### What is required
Extract each line of the entries below that contains the string "Task" and copy those lines in full.

### Data entries

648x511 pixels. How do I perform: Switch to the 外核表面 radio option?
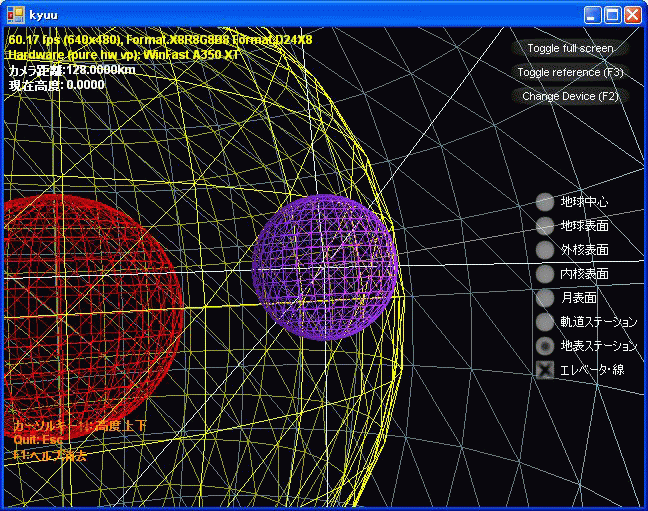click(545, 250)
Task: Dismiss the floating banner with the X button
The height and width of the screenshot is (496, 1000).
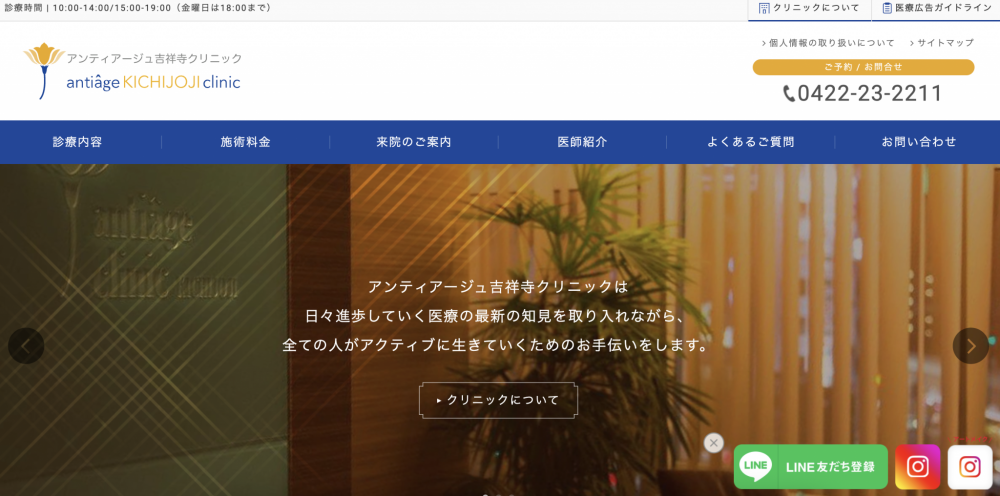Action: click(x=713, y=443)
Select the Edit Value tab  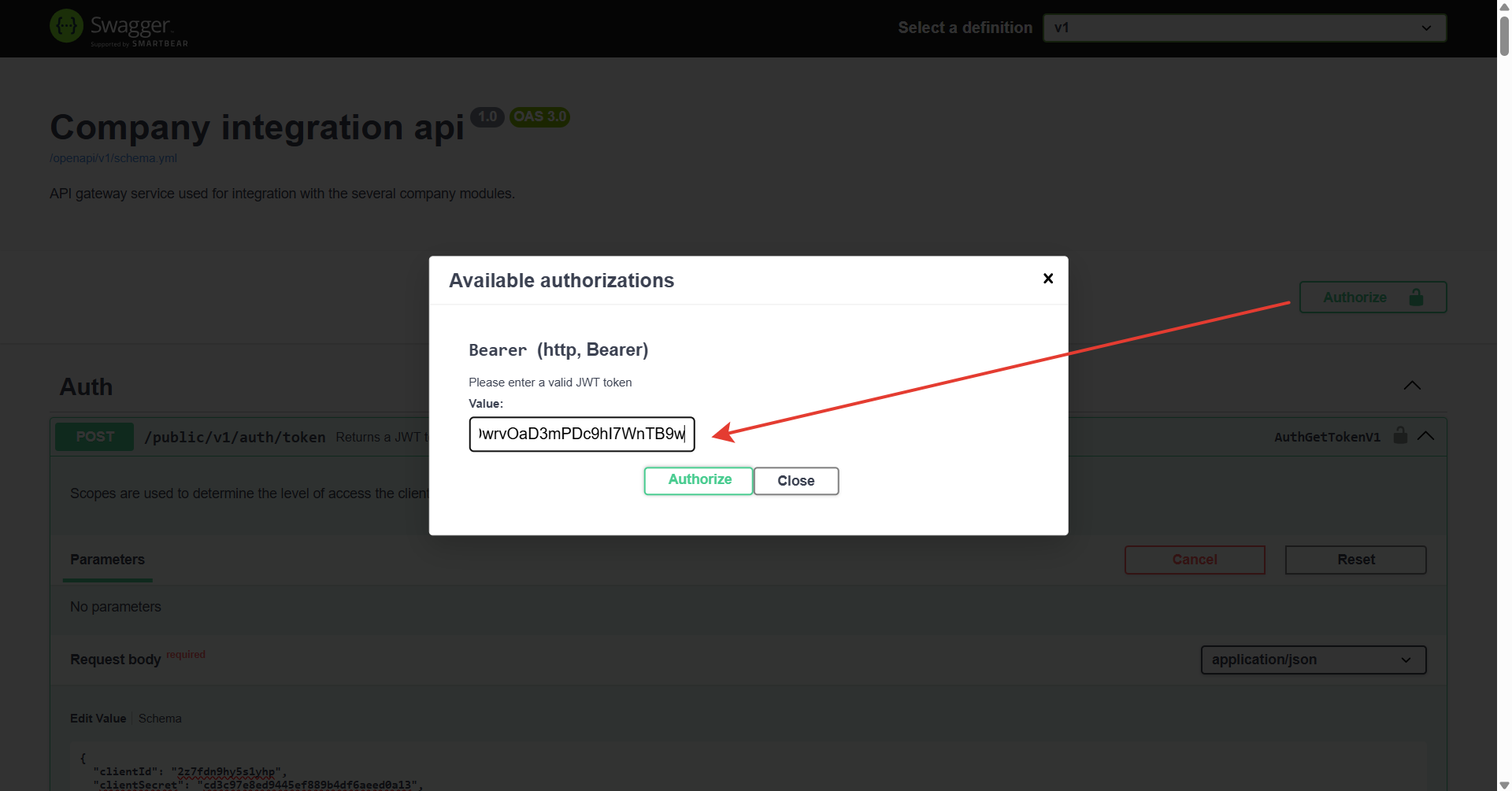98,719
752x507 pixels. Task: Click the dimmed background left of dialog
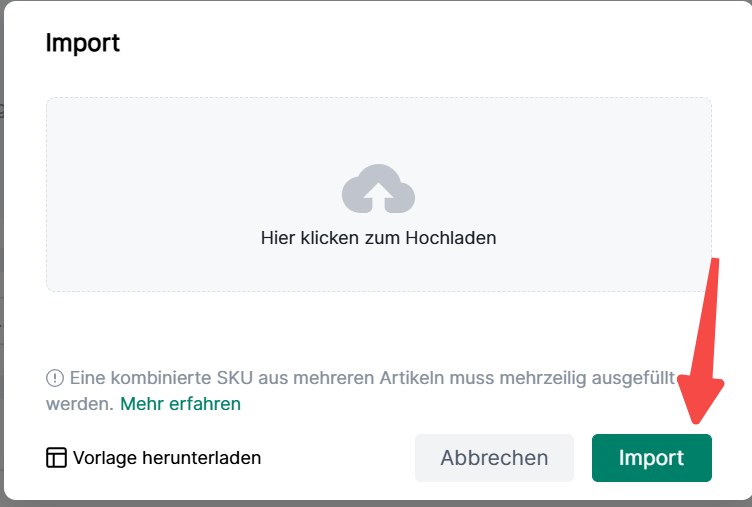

### Result of the exercise
Task: Dismiss the floating banner with the X button
752x507 pixels. Task: Click the dimmed background left of dialog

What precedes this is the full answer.